→ Short exercise 1
Reproduce the part of the court report starting with "New Delhi, April" and going on through "against the respondent.".
→ Short exercise 2
From the court report, list every rupee amount it mentions.

→ Text passage
☆ ☆ ☆ ☆ ☆ ☆ ☆

New Delhi, April 29, 2022: The Madras High Court has recently opined that after the amendment to Order XLI Rule 22 of CPC, the right created for filing a cross-objection against an adverse finding is mandatory only where the decree is partly in favour and partly against the respondent.

The Bench of Justice N. Anand Venkatesh observed that when the decree is entirely in favour of the respondent, though there is a finding against the respondent, he need not file a cross-appeal or a cross-objection and the adverse findings can be challenged in the appeal filed by the other party and the Court is entitled to decide the same. 

Herein, the plaintiff is the appellant in both the Second Appeals. The appellant filed a suit seeking relief of permanent injunction (Suit 1) and another suit was filed seeking for the relief of specific performance(Suit 2).The case of the plaintiff was that he entered into an agreement of sale with the defendant. As per the sale agreement, the total sale consideration was fixed at Rs. 3,00,000  and the plaintiff paid a sum of Rs 2,00,000 as advance on the date of the agreement. Later, the defendant agreed to register a sale deed in favour of the plaintiff. 

According to the plaintiff, through a receipt dated September 15, 2001, the defendant received a further sum of Rs.85,000  and agreed to receive the balance amount of Rs.15,000 from the plaintiff while executing the sale deed in favour of the plaintiff. The plaintiff claimed that by virtue of this receipt, the time was extended without fixing any time period.

The grievance of the plaintiff was that he was ready and willing to pay the balance sale consideration and the defendant was evading the execution of the sale deed.When a notice was issued, the defendant denied executing any sale agreement in favour of the plaintiff. Suit 1 was filed because an attempt was made by the defendant to sell the property to third parties and Suit 2 was filed seeking for the relief of specific performance.

☆ ☆ ☆ ☆ ☆ ☆ ☆

→ Given material
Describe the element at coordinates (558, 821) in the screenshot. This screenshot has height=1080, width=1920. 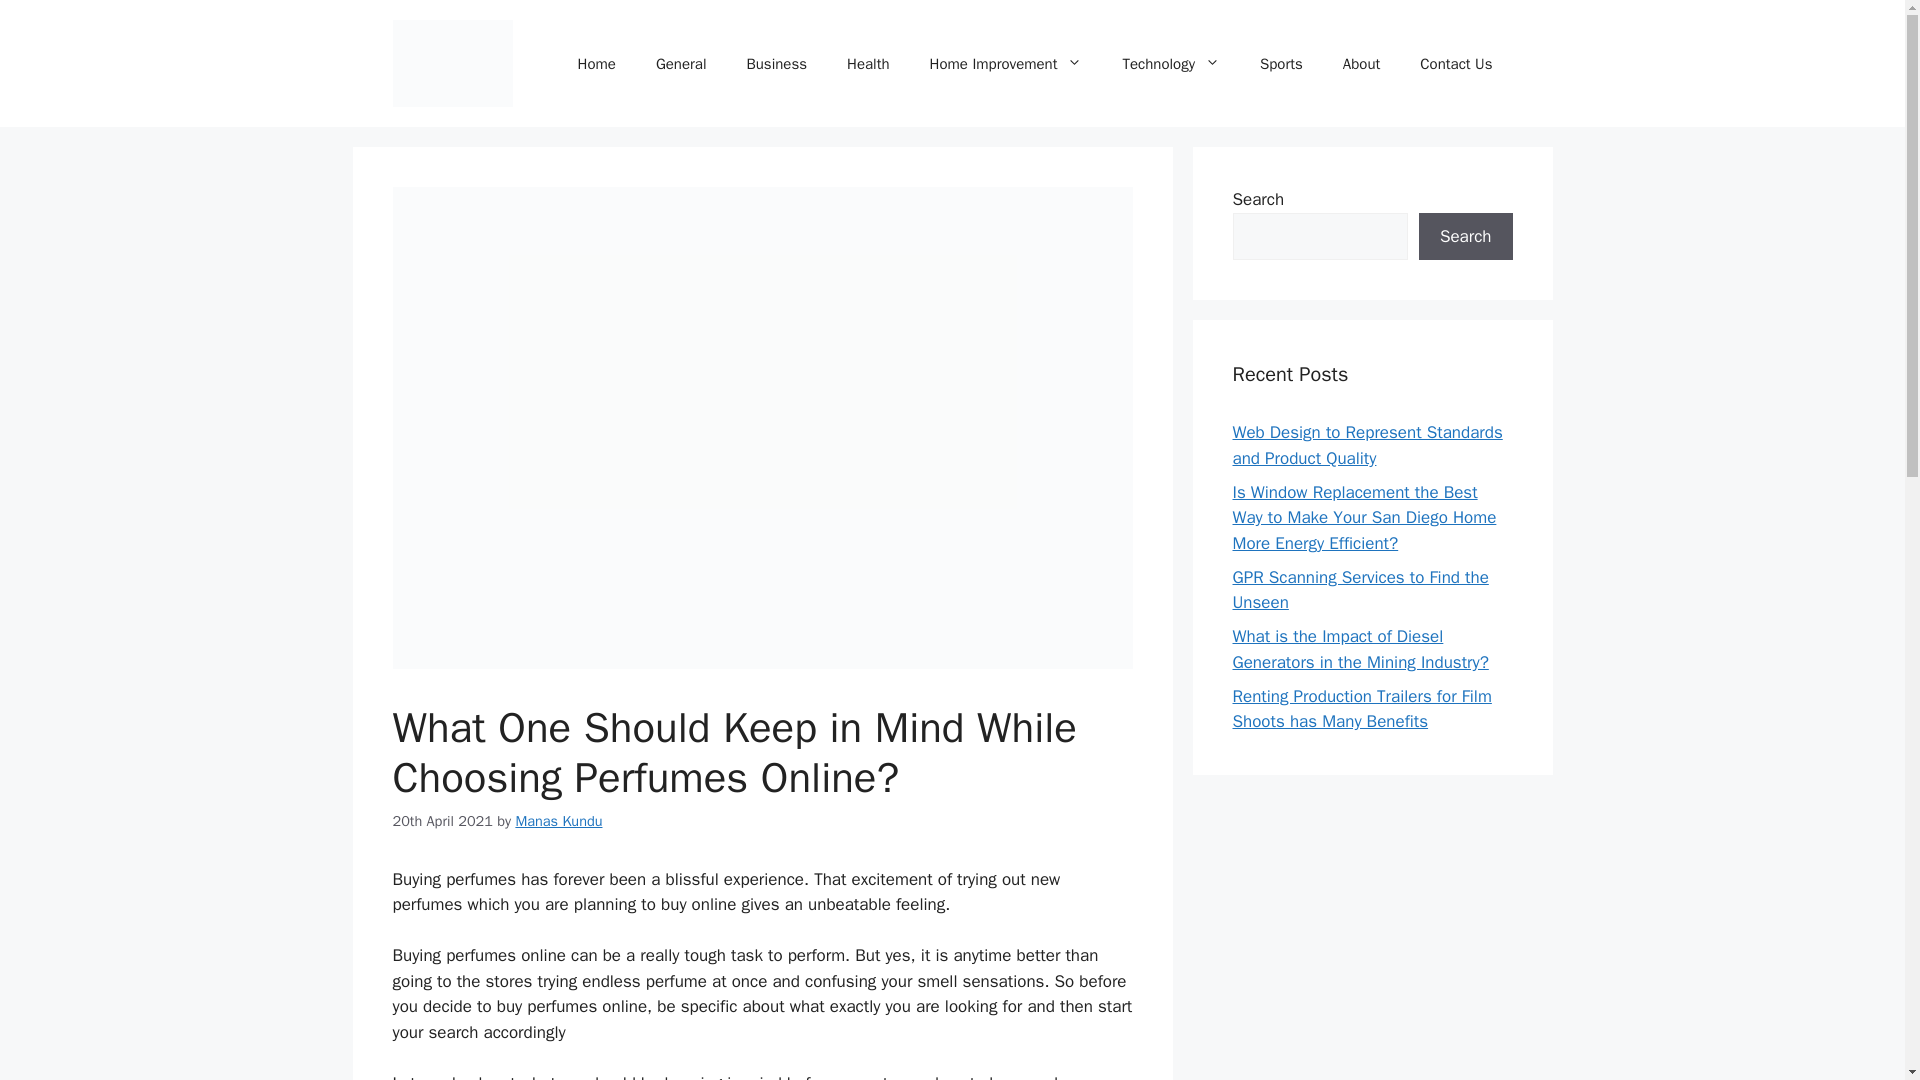
I see `Manas Kundu` at that location.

☆ ☆ ☆ ☆ ☆ ☆ ☆

→ Full response 1
New Delhi, April 29, 2022: The Madras High Court has recently opined that after the amendment to Order XLI Rule 22 of CPC, the right created for filing a cross-objection against an adverse finding is mandatory only where the decree is partly in favour and partly against the respondent.

→ Full response 2
Rs. 3,00,000
Rs 2,00,000
Rs.85,000
Rs.15,000